------ BRANO DI TESTO

Credit: L.R.Vicenza
La passione per il calcio nata in un quartiere della “sua” Torino, il sogno bianconero, la malattia dei genitori e i sacrifici fatti: la lettera di Fausto Rossi a Consapevolezze.
La sua storia parte tra le strade della sua Torino. “La famiglia e il calcio mi hanno salvato”. Il pallone lo tiene lontano dai pericoli del quartiere. Lui preferisce seguire quel pallone che a 5 lo porta alla Juventus, la sua squadra del cuore.
Anni in bianconero, con un allenamento che gli cambia la vita. Una domenica mattina, l’unica volta in cui il papà aveva deciso di accompagnarlo. Davanti a quel campetto ci passa spesso: “E ricordo tutta la mia storia”.
Una storia fatta di sacrifici e responsabilità. L’esordio in prima squadra mai arrivato perché “probabilmente non ero pronto”, la malattia dei genitori quando aveva solo 22 anni, un grave infortunio e l’idea di smettere, la morte di mamma e papà a un anno e mezzo di distanza. “Ma sono rimasto in piedi”.
Quella di Fausto Rossi è una storia costruita sul lavoro e sulla maturità di un ragazzo che è dovuto diventare uomo presto. La storia di un ragazzo e del suo pallone.
La ricordo quella domenica. La ricordo bene. In qualche modo mi ha cambiato la carriera. E dentro quel momento si racchiudono i significati e le storie di una vita. La mia vita. La vita di Fausto Rossi.

------------
------ DATI DA ESAMINARE

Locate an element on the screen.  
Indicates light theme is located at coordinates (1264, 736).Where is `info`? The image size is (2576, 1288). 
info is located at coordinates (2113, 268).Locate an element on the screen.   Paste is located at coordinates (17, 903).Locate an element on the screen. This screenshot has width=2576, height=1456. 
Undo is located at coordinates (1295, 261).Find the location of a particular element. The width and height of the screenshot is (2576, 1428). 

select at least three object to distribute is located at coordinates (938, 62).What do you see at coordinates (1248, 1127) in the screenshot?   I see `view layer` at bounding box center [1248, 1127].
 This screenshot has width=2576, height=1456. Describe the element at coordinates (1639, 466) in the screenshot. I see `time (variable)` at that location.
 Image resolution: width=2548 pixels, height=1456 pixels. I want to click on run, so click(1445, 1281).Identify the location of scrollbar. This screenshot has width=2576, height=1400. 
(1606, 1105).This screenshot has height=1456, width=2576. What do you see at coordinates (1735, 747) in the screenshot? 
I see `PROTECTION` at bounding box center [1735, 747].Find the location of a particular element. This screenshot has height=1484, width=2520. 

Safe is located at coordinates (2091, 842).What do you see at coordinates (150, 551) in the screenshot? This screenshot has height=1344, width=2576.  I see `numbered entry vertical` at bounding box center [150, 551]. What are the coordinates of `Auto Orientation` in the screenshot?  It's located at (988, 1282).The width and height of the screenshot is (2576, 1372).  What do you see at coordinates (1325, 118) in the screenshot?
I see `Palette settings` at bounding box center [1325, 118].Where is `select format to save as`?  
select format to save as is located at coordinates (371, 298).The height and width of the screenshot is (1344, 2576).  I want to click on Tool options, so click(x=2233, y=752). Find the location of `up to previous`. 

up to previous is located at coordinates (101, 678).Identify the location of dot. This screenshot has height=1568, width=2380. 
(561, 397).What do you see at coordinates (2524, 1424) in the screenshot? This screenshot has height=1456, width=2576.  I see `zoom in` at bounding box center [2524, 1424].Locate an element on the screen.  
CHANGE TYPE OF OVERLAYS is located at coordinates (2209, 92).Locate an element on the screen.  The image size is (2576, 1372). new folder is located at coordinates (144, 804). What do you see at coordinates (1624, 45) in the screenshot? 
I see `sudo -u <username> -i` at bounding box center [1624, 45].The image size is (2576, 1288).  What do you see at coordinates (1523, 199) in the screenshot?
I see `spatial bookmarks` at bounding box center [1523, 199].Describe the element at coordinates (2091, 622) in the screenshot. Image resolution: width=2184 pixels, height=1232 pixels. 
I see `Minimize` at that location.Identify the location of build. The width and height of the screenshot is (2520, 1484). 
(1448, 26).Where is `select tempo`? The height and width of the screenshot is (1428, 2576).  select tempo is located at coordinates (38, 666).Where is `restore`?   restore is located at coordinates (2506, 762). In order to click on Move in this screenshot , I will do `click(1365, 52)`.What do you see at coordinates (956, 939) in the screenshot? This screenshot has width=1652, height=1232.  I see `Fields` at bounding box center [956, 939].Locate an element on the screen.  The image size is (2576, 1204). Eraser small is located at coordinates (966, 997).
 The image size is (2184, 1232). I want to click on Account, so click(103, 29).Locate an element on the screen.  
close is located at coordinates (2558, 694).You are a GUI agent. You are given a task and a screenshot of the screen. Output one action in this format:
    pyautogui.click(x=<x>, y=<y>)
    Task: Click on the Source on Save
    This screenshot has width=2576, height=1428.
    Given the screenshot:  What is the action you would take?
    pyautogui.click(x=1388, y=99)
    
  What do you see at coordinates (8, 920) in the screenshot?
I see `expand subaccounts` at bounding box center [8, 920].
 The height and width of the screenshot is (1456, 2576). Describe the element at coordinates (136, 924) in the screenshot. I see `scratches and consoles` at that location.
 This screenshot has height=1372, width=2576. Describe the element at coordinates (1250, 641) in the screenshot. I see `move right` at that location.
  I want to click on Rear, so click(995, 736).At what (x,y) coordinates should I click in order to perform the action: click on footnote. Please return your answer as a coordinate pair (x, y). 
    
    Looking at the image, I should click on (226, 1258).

------------

* ISTRUZIONI PER TE:
Rispondi a queste domande sul testo dedicato a Fausto Rossi.
(a) Qual è la squadra del cuore di Fausto Rossi?
(b) Quanti anni aveva quando i genitori si sono ammalati?
(c) A quanta distanza di tempo l'una dall'altra sono avvenute le morti della mamma e del papà?

* SOLUZIONE SCRITTA:
(a) La Juventus.
(b) Aveva 22 anni.
(c) A un anno e mezzo di distanza.